Mais cette montée en puissance n’est pas seulement une affaire d’organisation : elle traduit aussi une volonté de verrouillage du pouvoir dans un contexte d’affaissement brutal des forces concurrentes. Car plus qu’un parti, l’UDB semble vouloir incarner l’ossature d’un nouveau régime, et peut-être, d’une nouvelle orthodoxie politique.

Une opposition en décomposition… et une autre en construction

La force de l’UDB tient autant à sa dynamique interne qu’à la désintégration accélérée de l’existant. Le Parti démocratique gabonais (PDG), ex-totem du pouvoir Bongo, n’est plus que l’ombre de lui-même : paralysé par des querelles de légitimité, déchiré entre caciques sans boussole et jeunes ambitieux sans cap, et alourdi par l’héritage d’un système discrédité, il s’effondre par une quasi inertie.

De son côté, le parti REAGIR, autrefois incarnation de l’élan pré-putsch, s’est dilué dans les cercles du pouvoir transitoire, trahi par le confort institutionnel et une neutralisation par une absorption qui ne dit pas son nom..

Quant à l’Union nationale (UN), pilier de l’opposition historique, elle tente un retour méthodique mais laborieux. Redynamisée par une nouvelle génération plus sociale-démocrate que protestataire, elle investit les débats publics sur les réformes institutionnelles, la justice transitionnelle, l’égal accès aux médias. Pourtant, son influence reste contenue, faute de maillage électoral fort et de discours percutant.

Mais c’est Ensemble Pour le Gabon (EPG), dirigé par Alain-Claude Bilie-By-Nze, qui redistribue désormais les lignes de fracture. En rupture totale avec le pouvoir militaire, EPG incarne une opposition frontale, combative, déterminée à contester l’emprise présidentielle. Refusant tout compromis, dénonçant l’«autoritarisme en uniforme», Bilie-By-Nze fait de son exil volotaire du système un levier politique. Appuyé par une base militante jeune, formée à la communication numérique, et une rhétorique aguerrie, il tente de mobiliser l’électorat urbain, lassé des recompositions de façade. Sa posture n’est pas sans risque : en se positionnant en contre-pouvoir radical, EPG s’expose à la marginalisation institutionnelle… mais gagne en lisibilité et en cohérence stratégique.

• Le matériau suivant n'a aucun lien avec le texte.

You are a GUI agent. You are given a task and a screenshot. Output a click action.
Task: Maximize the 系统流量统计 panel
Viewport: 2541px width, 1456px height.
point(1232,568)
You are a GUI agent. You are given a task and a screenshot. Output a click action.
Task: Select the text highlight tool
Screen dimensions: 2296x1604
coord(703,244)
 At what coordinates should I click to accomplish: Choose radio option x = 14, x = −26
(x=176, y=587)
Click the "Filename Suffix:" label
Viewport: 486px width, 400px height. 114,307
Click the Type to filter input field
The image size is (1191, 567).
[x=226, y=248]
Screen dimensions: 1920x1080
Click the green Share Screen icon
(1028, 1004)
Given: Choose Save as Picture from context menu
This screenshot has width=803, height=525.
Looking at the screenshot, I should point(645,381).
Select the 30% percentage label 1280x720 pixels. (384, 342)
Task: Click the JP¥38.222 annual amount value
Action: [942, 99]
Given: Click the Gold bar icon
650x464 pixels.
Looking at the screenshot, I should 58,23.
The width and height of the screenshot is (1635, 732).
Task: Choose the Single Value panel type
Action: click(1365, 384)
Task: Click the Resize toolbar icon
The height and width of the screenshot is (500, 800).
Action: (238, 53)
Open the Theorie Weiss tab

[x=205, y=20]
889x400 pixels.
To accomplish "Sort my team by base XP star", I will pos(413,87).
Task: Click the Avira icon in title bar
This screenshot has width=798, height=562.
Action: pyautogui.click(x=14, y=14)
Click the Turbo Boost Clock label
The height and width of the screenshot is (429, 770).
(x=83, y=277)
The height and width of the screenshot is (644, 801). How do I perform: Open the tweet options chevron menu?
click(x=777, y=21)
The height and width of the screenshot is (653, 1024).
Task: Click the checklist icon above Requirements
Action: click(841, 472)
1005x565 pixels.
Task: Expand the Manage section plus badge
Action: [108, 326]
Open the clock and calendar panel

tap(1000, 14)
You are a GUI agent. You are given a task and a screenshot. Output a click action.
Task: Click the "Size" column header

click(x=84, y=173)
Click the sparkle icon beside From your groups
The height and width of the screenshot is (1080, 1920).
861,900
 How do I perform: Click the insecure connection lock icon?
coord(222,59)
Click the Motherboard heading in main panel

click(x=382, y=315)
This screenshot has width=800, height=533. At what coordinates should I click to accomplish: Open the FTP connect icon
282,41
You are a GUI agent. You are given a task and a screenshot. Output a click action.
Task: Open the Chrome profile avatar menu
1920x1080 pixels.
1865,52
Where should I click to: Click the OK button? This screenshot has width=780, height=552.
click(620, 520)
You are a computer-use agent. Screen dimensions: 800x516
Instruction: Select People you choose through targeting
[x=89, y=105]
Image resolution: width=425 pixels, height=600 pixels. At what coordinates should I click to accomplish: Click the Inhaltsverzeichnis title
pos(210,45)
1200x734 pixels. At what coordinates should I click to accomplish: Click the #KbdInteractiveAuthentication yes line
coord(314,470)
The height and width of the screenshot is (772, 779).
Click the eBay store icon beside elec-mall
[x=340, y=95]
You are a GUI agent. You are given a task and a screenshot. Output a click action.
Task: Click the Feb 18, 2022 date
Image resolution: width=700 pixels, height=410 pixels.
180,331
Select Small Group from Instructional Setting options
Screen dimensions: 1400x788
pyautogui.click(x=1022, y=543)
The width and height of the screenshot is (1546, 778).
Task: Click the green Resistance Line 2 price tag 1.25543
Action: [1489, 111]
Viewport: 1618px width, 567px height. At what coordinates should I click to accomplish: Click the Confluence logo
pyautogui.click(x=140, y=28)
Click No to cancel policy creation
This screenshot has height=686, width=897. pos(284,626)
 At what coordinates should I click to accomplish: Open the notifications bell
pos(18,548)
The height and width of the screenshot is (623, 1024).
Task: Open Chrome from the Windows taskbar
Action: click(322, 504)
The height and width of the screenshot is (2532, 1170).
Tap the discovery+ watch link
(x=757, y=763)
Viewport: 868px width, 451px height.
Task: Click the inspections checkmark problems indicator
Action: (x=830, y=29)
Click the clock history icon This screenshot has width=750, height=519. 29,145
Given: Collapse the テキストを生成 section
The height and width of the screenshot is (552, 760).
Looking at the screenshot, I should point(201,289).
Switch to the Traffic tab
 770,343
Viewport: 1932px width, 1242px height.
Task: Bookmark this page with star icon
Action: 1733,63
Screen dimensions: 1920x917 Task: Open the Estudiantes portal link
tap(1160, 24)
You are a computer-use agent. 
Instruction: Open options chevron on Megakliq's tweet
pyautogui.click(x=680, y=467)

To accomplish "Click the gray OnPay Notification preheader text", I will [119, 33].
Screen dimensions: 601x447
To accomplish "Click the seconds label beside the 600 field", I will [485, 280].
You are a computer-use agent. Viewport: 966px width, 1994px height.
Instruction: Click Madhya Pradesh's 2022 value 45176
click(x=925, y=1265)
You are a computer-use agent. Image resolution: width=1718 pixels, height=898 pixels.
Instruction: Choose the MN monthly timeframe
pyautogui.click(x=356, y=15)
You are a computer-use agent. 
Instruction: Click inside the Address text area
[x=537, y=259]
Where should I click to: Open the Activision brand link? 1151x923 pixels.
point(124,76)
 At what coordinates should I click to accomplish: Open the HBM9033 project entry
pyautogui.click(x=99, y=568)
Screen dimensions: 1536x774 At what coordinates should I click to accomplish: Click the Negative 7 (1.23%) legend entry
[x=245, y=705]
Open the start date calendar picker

Entre ambition électorale et flou doctrinal, l’UDB à l’épreuve du réel

Pour l’UDB, la campagne à venir est bien plus qu’un simple test électoral : c’est une épreuve de crédibilité. Investir les institutions, oui – mais au nom de quelle vision ? Pour l’heure, le parti gravite encore dans l’orbite du charisme présidentiel, sans doctrine claire ni boussole idéologique. Loin d’un projet structuré, il repose sur une accumulation d’adhésions tactiques, de recyclages silencieux et de fidélités opportunistes.

Est-il l’instrument provisoire d’un pouvoir en plein enracinement ou le ferment d’une nouvelle culture politique ? À force d’agréger sans trier, l’UDB risque de devenir une coquille partisane : forte en surface, creuse en profondeur. Si elle ne clarifie pas ses valeurs, sa discipline interne et son rapport au pluralisme, elle pourrait incarner, non la refondation promise, mais la reconduction masquée d’une hégémonie néo-conservatrice.

Face à elle, EPG joue la rupture, l’UN la décence, le PDG l’agonie. Le champ reste ouvert. Mais c’est peut-être dans la capacité de l’UDB à accepter le débat, la contradiction, et la diversité – en son sein comme à l’extérieur – que se jouera l’avenir politique du pays. La post-transition aura alors un sens. Sinon, elle ne sera qu’une reconfiguration esthétique d’un pouvoir centralisé.